Es ist ein moralisches Dilemma. Wie würde man selbst in so einer Situation handeln? Darf sich ein Einzelner über das Gesetz stellen? Und wenn ja, unter welchen Bedingungen? Im ersten Artikel unserer Verfassung steht: Die Würde des Menschen ist unantastbar. Das bedeutet, dass kein Mensch zum Objekt staatlichen Handels gemacht werden darf.
Die Zuschauer des Schauspiels sind die Schöffen der Gerichtsverhandlung. Am Ende müssen sie entscheiden, ob Koch schuldig ist oder freigesprochen werden soll. Juristisch betrachtet kann man sich natürlich streiten, ob der Major wirklich des Mordes oder nicht eher des Totschlags angeklagt würde. Autor Schirach, der 20 Jahre lang als Strafverteidiger gearbeitet hat, wählte Mord, was das Gedankenspiel deutlich dramatischer macht.
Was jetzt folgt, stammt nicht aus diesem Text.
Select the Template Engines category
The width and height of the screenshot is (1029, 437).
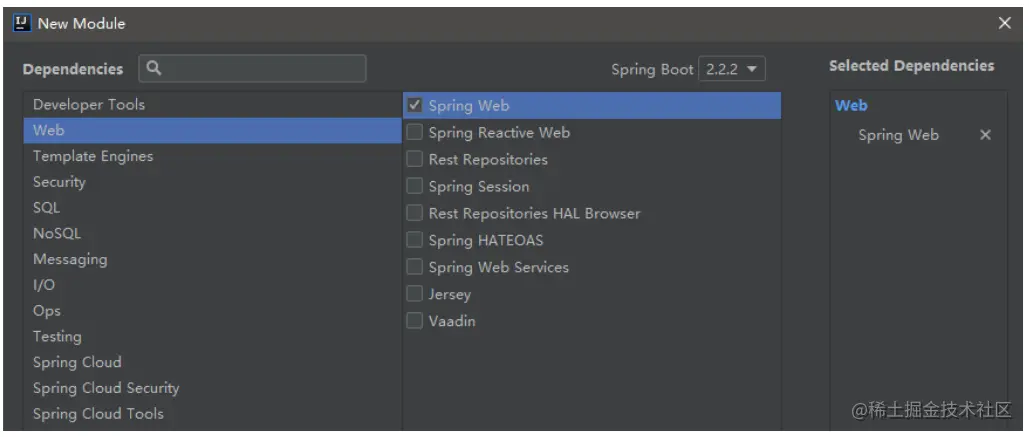tap(213, 156)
Im Verlauf der Gerichtsverhandlung lernen die Schöffen/Zuschauer die genauen Beweggründe des Piloten kennen, sie hören die Aussage seines Kollegen, der an diesem Tag Dienst am Boden hatte, und sie hören die Aussage der Nebenklägerin, die ihren Mann durch die Tat verloren hat. Nach den Schlussplädoyers der Staatsanwältin und des Verteidigers fällen sie ihre Entscheidung durch Urnengang.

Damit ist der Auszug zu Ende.